Alpet CFO’su Emel Sayınataç, 8 Mart’a özel Enerji Petrol Gaz’ın sorularını yanıtladı. Şirkette kadın yöneticilerin giderek daha önemli roller üstlendiğini söyleyen Sayınataç, “Erkek yoğun sektör anlayışı ortadan kalkıyor” dedi. Erkek yoğun bir iş kolu olarak görülen akaryakıt sektöründe, bayi ve saha personelinden yönetim katına kadar her kademede kadınlar da görev alıyor. 8 Mart Dünya Kadınlar […]

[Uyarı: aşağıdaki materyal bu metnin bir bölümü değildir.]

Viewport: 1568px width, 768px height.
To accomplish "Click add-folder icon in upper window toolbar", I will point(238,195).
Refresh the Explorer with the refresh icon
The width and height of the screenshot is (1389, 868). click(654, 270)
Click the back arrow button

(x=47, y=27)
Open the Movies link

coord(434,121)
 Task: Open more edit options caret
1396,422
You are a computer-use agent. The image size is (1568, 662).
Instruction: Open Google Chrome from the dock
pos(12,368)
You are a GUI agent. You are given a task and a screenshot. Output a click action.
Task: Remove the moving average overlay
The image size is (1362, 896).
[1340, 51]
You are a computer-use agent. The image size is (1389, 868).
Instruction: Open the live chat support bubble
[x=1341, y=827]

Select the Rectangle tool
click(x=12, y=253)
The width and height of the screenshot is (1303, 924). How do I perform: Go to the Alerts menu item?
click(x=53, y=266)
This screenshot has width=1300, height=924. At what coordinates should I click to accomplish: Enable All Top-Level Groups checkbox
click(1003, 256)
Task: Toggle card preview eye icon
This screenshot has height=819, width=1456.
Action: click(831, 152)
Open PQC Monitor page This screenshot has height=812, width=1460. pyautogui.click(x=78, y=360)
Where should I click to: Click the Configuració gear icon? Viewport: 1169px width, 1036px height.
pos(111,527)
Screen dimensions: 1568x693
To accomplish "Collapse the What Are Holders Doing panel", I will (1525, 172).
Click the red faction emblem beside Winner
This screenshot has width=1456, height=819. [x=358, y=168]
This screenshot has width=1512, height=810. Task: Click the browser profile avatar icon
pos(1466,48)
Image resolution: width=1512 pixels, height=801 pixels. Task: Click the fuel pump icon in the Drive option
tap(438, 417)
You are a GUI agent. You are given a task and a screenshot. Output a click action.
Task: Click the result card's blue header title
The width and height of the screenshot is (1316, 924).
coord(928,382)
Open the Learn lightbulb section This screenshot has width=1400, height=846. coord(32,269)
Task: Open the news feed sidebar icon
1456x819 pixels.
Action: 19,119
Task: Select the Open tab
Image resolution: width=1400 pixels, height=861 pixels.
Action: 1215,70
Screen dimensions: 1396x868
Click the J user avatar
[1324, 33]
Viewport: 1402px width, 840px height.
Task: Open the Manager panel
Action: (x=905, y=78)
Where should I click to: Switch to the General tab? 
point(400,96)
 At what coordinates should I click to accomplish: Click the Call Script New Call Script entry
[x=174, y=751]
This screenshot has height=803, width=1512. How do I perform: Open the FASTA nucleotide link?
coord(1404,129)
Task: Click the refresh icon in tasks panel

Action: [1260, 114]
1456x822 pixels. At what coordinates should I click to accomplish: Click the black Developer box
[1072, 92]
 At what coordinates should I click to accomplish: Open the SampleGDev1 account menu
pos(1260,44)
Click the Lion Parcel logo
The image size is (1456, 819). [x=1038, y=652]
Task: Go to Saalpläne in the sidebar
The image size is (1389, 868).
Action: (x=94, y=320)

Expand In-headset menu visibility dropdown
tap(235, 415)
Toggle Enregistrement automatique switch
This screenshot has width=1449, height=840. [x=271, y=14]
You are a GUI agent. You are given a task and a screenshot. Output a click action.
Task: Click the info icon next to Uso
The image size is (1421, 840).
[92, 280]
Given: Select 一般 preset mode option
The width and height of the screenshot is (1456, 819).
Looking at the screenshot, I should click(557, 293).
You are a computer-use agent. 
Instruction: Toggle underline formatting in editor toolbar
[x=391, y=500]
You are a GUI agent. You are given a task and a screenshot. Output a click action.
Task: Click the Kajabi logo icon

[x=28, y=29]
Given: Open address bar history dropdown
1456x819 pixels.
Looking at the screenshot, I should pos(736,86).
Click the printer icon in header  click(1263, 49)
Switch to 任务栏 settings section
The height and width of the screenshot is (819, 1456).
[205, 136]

Erkek yoğun bir iş kolu olarak görülen akaryakıt sektöründe, bayi ve saha personelinden yönetim katına kadar her kademede kadınlar da görev alıyor. 8 Mart Dünya Kadınlar Günü vesilesiyle sektörün yerli oyuncularından Alpet’in CFO’su Emel Sayınataç, istasyon yöneticilerinden Nazan Yılmaz ve Yonca Yalçın gazetemize özel açıklamalar yaptı. Yılmaz ve Yalçın’a, sektörde kadın yönetici olmanın güçlüklerini ve keyifli yanlarını sorduk. Sayınataç ise kadın yönetici olmaya, sektöre ve Alpet’e dair görüşlerini anlattı.
Bir şirkette CFO olmak nasıl bir deneyim?
Sağduyu ile şirket yönetme dönemi bitti. Rakamlara bakarak, akılcı çözümlerle işletme yönetme dönemindeyiz. O yüzden de bugün artık CFO’lar şirketlerin tüm karar mekanizmalarının, yani icranın tam da içinde yer alıyor. Çünkü CFO’lar ve onlara bağlı ekipler yöneticilere ışık tutacak raporlar ve analizler ortaya koyuyor.
Bu rapor ve analizlerin özelliği nedir?
Bir kere CFO’lar şirketi daha tepeden görüyor. Sadece satın almayı, satışı ya da pazarlamayı değil, şirketi tüm yönleriyle, 360 derece görebiliyor. İşletmenin karnesi de bilançosu ve gelir tablosu oluyor. Bir karar almadan önce mali tablolara yansımalarını kestirip ona göre karar almak gerekiyor. Bu yüzden CFO’lar herhangi bir ticari operasyonun rakamlara nasıl yansıyacağını da tahmin ediyor.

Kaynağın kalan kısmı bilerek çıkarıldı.